### WHAT IS NEEDED:
Every line below that has the string "agent" needs to be copied.

### MATERIAL FOR THE TASK:

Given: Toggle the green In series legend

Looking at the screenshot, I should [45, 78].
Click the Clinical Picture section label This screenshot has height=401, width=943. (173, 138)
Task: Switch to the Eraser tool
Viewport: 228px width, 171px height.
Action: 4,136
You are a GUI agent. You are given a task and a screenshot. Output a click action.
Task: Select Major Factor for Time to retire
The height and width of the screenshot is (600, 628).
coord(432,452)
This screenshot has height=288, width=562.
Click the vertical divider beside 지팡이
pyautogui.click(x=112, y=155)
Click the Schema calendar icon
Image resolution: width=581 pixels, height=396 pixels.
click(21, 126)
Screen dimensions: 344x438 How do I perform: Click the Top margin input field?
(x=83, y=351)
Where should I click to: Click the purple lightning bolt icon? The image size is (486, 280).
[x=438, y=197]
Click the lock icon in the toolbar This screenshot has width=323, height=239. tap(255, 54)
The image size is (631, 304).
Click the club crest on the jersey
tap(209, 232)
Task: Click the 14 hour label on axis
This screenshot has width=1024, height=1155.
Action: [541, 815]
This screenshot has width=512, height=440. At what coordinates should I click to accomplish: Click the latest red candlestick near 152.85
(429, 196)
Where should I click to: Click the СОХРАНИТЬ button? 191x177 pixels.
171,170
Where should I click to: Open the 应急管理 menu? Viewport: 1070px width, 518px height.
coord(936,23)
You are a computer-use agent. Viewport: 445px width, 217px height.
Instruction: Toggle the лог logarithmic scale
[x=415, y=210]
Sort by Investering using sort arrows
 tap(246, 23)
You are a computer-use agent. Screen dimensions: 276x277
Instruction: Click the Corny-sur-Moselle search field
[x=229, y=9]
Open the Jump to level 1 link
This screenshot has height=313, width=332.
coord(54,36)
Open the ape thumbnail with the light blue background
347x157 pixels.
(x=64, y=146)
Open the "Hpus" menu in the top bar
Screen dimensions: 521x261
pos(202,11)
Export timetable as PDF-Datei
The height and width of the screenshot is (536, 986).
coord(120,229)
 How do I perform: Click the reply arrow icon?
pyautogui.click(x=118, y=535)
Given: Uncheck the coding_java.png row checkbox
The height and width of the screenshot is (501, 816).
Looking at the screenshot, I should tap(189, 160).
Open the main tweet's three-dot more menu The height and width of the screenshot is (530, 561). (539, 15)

### REPLY TO THE EXERCISE:
You are a GUI agent. You are given a task and a screenshot. Output a click action.
You are a computer-use agent. Viewport: 445px width, 217px height.
You are a computer-use agent. Screen dimensions: 276x277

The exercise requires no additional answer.